Background: Chronic exposure to highly stressful situations is detrimental to the wellbeing of both body and brain. Chronic stress, especially during the unique developmental timeframe of adolescence and early adulthood, can have adverse effects on both behavioral and metabolic outcomes later in life. Chronic exposure to stress dysregulates the hypothalamic-pituitary-adrenal (HPA) axis causing an increase in systemic inflammation resulting in increased risk of neurodegenerative disorders, such as Alzheimer’s disease. Chronic adolescent stress in rodents alters glucose transporters in the brain, suggesting implications in metabolism and cognitive impairment. This project aimed to assess the impact of chronic stress and chronic low-level inflammation on behavior and synaptosomal metabolism.
Methods: Male (n = 31) and female (n = 32) C57Bl/6 mice underwent chronic repeated predation stress or daily handling for two rounds of 15 consecutive days of exposure during the adolescent and early adult timeframes. Subsequently, mice were exposed to repeated lipopolysaccharide (LPS; 7.5 x 105 EU/kg) or saline injections every third day for eight weeks. Exploratory and social behaviors were assessed in the open field and social interaction tests prior to examination of learning and memory with the Barnes Maze. Mitochondrial function and morphology were assessed in synaptosomes post-mortem. In addition, expression of TNF-α, IL-1ß, and ROMO1 were examined in the hippocampus and prefrontal cortex. Circulating pro- and anti-inflammatory cytokines in the periphery were assessed following the first and last LPS injection as well as at the time of tissue collection. Circulating ROMO1 was assessed in terminal samples.
Results: Exposure to repeated predatory stress increased time spent in the corners of the open field, suggestive of anxiety-like behavior, in both males and females. There were no significant group differences in the social interaction test and minimal effects were evident in the Barnes maze. A history of chronic stress interacted with chronic LPS in male mice to lead to a deficit in synaptosomal respiration. Female mice were more sensitive to both chronic stress and chronic LPS such that either a history of chronic stress or a history of chronic LPS was sufficient to disrupt synaptosomal respiration in females. Both stress and chronic LPS were sufficient to increase inflammation and reactive oxygen in males in the periphery and centrally. Females had increased markers of peripheral inflammation following acute LPS but no evidence of peripheral or central increases in inflammatory factors or reactive oxygen following chronic exposures.

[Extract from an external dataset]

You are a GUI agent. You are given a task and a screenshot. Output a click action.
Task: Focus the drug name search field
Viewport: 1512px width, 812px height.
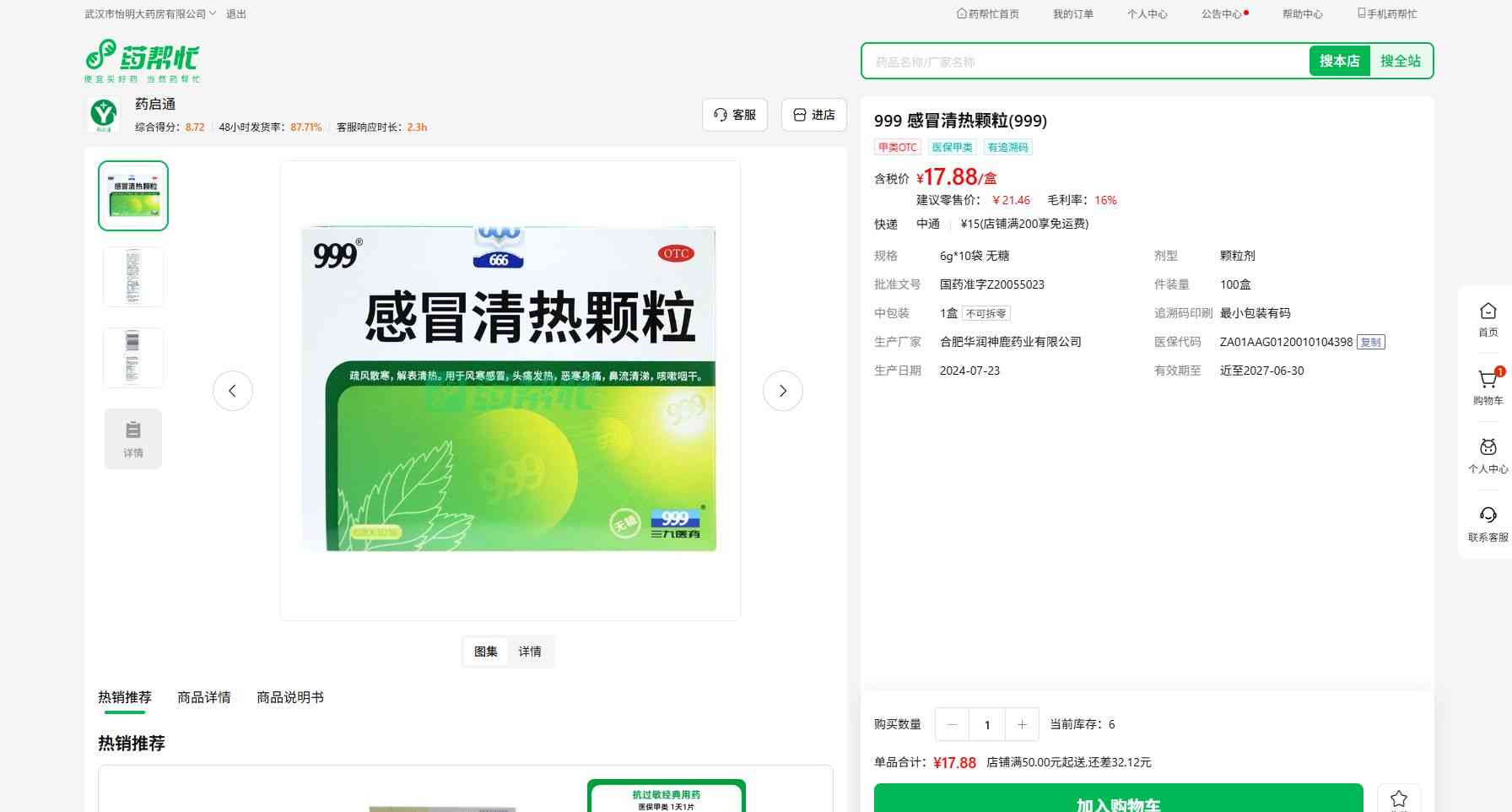1085,61
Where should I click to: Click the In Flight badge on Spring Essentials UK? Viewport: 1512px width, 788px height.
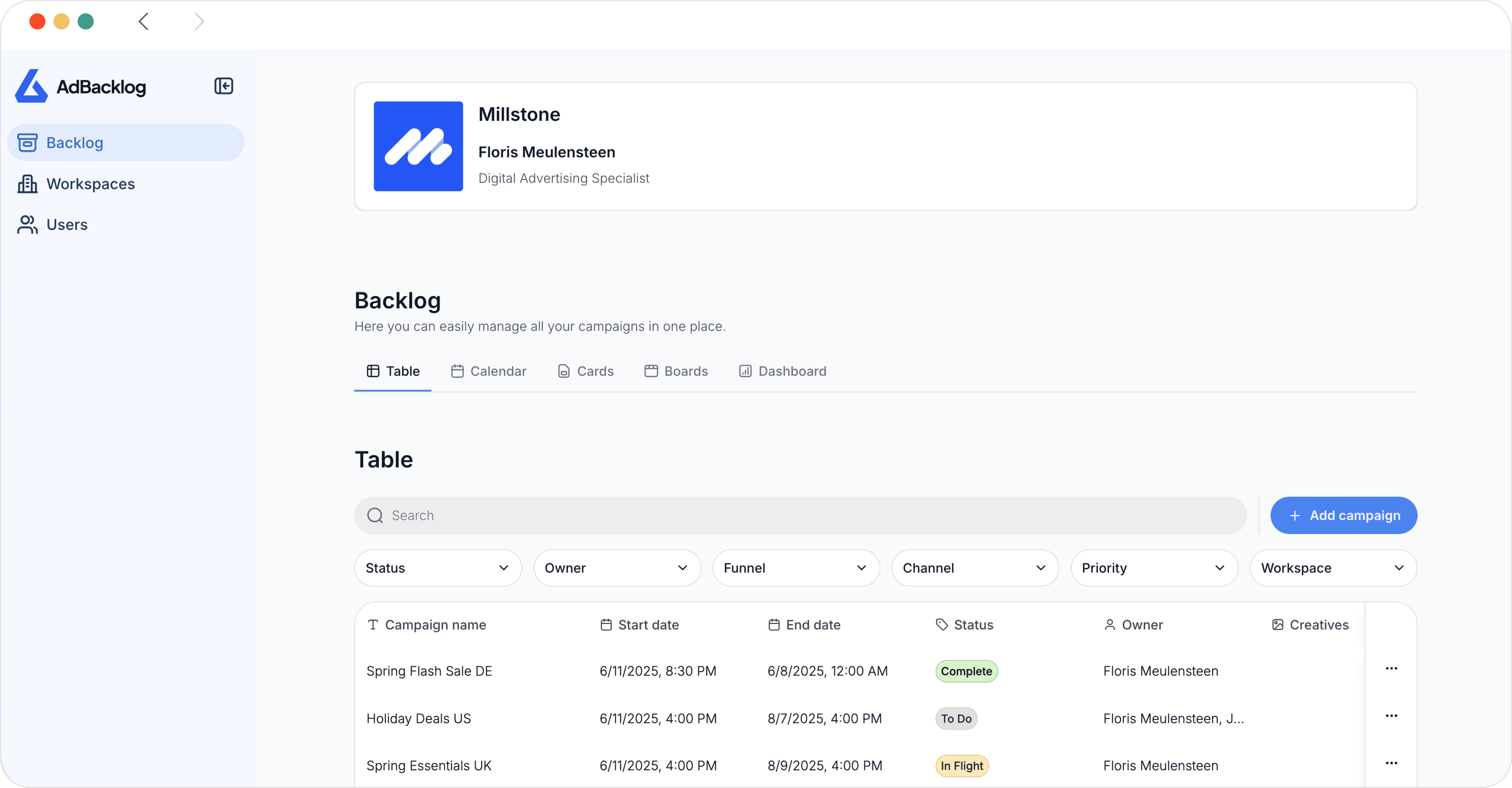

Conclusion: Collectively, these data suggest that while metrics of inflammation and reactive oxygen are disrupted in males following chronic stress and chronic LPS, only the combined condition is sufficient to alter synaptosomal respiration. Conversely, although evidence of chronic inflammation or chronic elevation in reactive oxygen is absent, females demonstrate profound shifts in synaptosomal mitochondrial function with either a history of chronic stress or a history of chronic inflammation. These data highlight that differential mechanisms are likely in play between the sexes and suggest that female sensitivity to neurogenerative conditions may be precipitated by influence of life experiences on mitochondrial function in the synapses.